On a Unix file system, what rules should be applied in the validation such that:
- The name will not be difficult to manipulate later in terms of escaping special characters, etc.
- The rules are not so restrictive that saving a file becomes non-user-friendly.
So basically, what is the minimum set of characters that should be restricted from a Unix file name?
Validation Solutions
Solution 1 - Validation
The minimum are slash ('/') and NULL ('\0')
Solution 2 - Validation
Firstly, what you're describing is black listing. Your better option is to white list your characters, as it is easier (from a user perspective) to have characters inserted rather than taken away.
In terms of what would be good in a unix environment:
- a-z
- A-Z
- 0-9
- underscore (
_
) - dash (
-
) - period (
.
)
Should cover your basics. Spaces can be okay, but make things difficult. Windows users love them, unix/linux don't. So depending on your target audience choose accordingly.
Solution 3 - Validation
Although the accepted answer might have truth I think there's a benefit to having some restrictions that could be potentially annoying for scripting or other stuff:
- forward slash (/)
- backslash (\)
- NULL (\0)
- tick (`)
- starts with a dash (-)
- star (*)
- pipes (|)
- semicolon (;)
- quotations (" or ')
- colon (:)
( - maybe space though I'm reluctant to add that.)

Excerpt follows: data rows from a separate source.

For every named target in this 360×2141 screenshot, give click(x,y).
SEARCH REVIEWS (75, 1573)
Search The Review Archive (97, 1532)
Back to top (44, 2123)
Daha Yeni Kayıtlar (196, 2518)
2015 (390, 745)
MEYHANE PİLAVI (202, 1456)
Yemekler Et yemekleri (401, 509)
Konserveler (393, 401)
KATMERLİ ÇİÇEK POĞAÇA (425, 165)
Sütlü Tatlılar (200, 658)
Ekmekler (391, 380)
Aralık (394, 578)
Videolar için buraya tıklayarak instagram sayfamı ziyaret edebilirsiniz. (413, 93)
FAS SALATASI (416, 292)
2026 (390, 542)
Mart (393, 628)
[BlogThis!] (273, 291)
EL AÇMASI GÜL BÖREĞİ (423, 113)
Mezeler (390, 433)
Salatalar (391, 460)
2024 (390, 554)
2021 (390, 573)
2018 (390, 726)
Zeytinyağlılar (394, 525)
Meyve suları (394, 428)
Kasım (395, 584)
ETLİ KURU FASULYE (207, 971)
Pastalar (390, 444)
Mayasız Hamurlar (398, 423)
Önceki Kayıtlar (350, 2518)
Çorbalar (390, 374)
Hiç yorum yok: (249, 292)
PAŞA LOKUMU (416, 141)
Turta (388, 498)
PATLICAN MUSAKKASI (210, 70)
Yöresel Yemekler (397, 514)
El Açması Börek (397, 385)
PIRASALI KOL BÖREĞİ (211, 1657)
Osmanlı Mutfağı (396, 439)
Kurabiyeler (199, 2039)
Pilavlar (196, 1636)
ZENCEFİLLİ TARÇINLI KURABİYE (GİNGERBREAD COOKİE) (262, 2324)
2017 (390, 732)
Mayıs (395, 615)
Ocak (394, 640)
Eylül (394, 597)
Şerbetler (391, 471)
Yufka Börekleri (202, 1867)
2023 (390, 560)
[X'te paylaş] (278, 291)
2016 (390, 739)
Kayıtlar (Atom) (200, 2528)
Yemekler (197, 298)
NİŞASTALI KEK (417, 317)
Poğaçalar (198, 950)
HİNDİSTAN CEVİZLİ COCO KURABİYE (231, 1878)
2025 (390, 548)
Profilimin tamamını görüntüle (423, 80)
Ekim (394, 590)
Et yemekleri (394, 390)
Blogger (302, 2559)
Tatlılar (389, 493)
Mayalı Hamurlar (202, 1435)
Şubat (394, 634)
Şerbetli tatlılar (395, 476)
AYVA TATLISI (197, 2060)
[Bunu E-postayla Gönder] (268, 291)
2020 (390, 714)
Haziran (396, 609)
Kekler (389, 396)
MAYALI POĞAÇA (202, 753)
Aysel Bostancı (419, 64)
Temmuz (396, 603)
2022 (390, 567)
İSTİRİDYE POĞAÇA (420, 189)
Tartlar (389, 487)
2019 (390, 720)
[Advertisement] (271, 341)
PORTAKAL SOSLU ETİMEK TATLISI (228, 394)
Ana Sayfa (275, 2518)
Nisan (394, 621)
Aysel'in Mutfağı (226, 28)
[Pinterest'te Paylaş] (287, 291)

As you can see you might just be better off whitelisting as @Gavin suggests...
Solution 4 - Validation
Often forgotten: the colon (:) is not a good idea, since it's commonly used in stuff like $PATH, i.e. the list of directories where executables are found "automatically". This can cause confusion with DOS/Windows directory names, where of course the colon is used in drive names.
Solution 5 - Validation
Do not forget that you can add a dot (.
) at the beginning to hide files and folders... Otherwise, I'd follow a *NIX name convention (from Wikipedia):
Most UNIX file systems
- Case handling: case-sensitive case-preservation
- Allowed character set: any.
- Reserved characters:
/
,null
. - Max length: 255.
- Notes: A leading . indicates that ls and file managers will not by default show the file
Solution 6 - Validation
Encode FTW
As Bombe points out in their answer, restricting user input is at least frustrating if not downright annoying. Though, as developers we should assume that every interaction with our code is malicious and treat them as such.
To solve both problems in a practical application, rather than white-or-black-listing certain characters, we should simply not use the user input as the file name.
Instead, use a safe name (hex chars [a-f0-9]
only for ultimate safety) of our own devising, either encoded from the user input (e.g. PHP's bin2hex), or a randomly generated ID (e.g. PHP's uniqid) which is then mapped by some method (take your pick) to the user input.
Encoding/decoding can be done on the fly with no reliance on mapping, so is practically ideal. The user never needs to know what the file is really called; as long as they can get/set the file, and it appears to be called what they wanted, everyone's a winner.
By this methodology, the user can call their file whatever they like, hackers will be the only people frustrated, and your file system will love you :-)
Solution 7 - Validation
Let the user enter whatever name he wants. Artificially restricting the range of characters will only annoy the users and serve no real purpose.